▸ Work order: From the first line to the last, transcribe the data exactly and skip the pictures.

▸ Task inputs:
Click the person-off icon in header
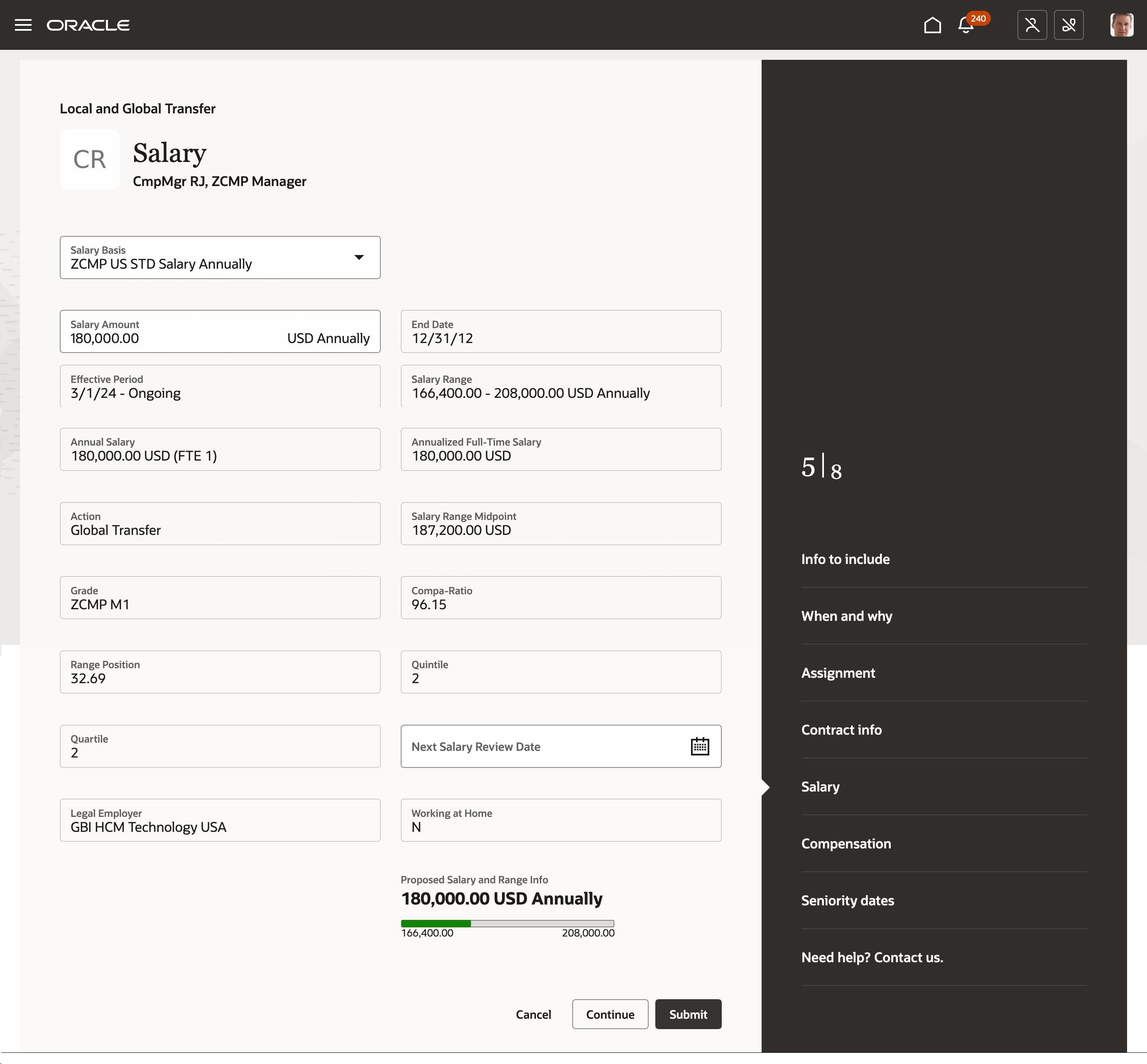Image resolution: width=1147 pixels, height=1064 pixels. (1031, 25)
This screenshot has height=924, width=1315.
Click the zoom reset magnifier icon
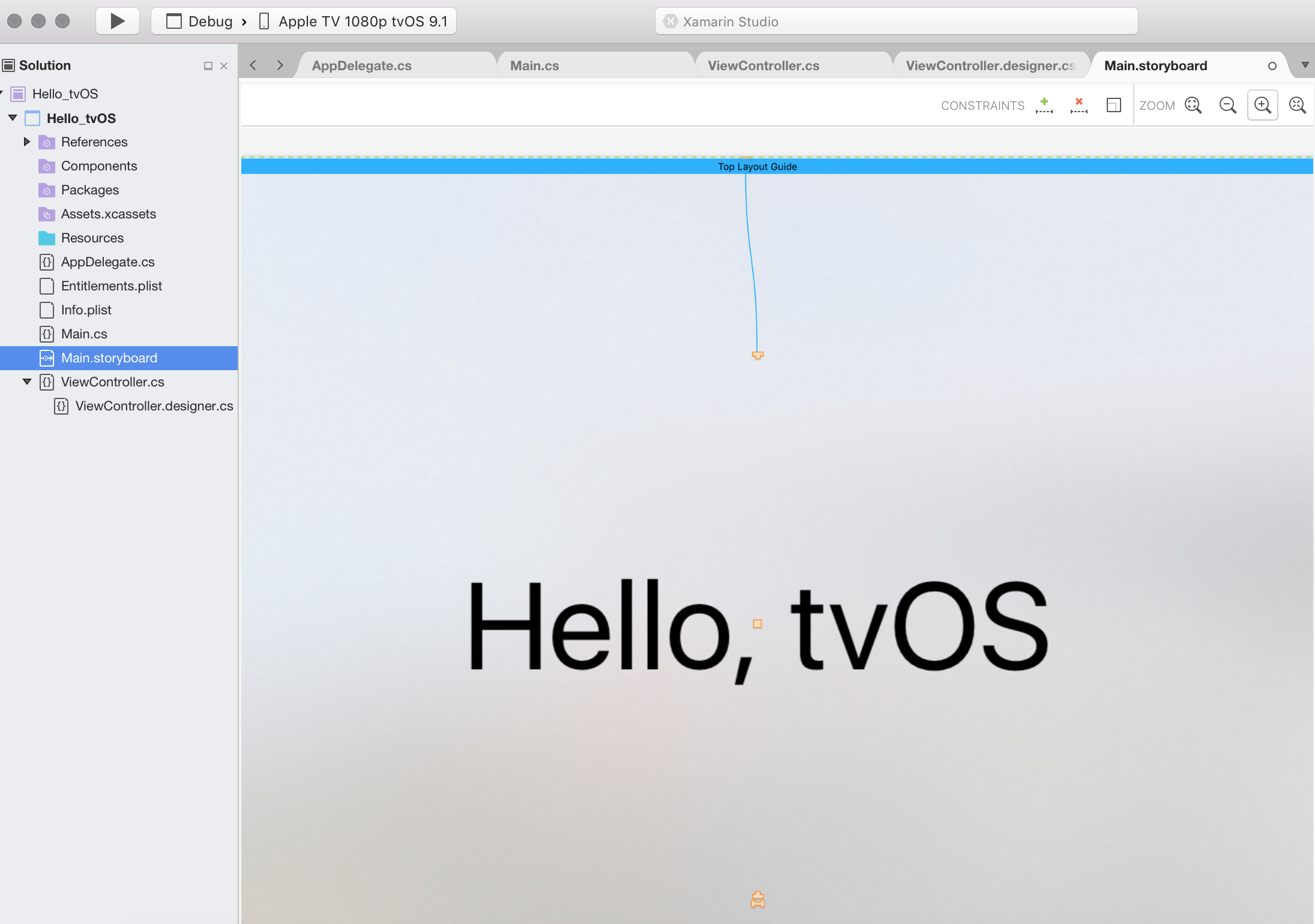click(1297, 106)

▸ Output for this task:
Click the person-off icon in header
Image resolution: width=1147 pixels, height=1064 pixels. (1031, 25)
This screenshot has height=924, width=1315.
Click the zoom reset magnifier icon
click(1297, 106)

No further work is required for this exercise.